== Data supplied
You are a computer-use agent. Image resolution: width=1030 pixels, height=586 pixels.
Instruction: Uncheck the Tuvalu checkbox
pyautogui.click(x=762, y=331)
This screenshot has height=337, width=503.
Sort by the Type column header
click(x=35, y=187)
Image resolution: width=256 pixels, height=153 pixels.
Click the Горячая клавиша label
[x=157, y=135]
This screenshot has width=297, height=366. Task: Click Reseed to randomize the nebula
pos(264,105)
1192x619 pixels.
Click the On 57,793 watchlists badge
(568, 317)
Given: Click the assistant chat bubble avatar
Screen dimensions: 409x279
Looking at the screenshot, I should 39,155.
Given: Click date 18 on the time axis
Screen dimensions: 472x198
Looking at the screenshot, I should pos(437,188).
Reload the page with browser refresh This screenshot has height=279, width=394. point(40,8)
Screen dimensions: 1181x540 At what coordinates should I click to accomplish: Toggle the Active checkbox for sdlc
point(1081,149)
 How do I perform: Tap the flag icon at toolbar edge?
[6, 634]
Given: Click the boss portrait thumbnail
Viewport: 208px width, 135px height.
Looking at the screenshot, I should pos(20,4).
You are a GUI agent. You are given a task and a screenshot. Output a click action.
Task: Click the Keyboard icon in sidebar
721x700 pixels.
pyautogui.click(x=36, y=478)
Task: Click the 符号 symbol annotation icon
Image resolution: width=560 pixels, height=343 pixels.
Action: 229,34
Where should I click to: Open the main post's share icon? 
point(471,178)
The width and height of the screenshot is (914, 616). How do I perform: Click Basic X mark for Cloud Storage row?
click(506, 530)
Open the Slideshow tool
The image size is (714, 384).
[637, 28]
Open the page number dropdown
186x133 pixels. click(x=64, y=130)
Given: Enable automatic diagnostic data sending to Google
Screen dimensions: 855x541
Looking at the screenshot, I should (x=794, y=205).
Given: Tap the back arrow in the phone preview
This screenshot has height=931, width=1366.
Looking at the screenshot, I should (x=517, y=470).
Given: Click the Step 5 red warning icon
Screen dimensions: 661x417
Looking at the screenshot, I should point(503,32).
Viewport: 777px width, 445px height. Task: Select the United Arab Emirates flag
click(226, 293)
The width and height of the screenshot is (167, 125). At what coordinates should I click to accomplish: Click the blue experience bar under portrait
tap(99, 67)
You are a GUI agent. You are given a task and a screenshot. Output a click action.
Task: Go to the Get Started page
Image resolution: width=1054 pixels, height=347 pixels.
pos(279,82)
====
• _Task objective_
Would you repeat, exactly and with nothing added, every line from the line containing "This screenshot has height=931, width=1366." through the last line of the records above?

• _Response area_
This screenshot has height=931, width=1366.
Looking at the screenshot, I should (x=517, y=470).
Given: Click the Step 5 red warning icon
Screen dimensions: 661x417
Looking at the screenshot, I should point(503,32).
Viewport: 777px width, 445px height. Task: Select the United Arab Emirates flag
click(226, 293)
The width and height of the screenshot is (167, 125). At what coordinates should I click to accomplish: Click the blue experience bar under portrait
tap(99, 67)
You are a GUI agent. You are given a task and a screenshot. Output a click action.
Task: Go to the Get Started page
Image resolution: width=1054 pixels, height=347 pixels.
pos(279,82)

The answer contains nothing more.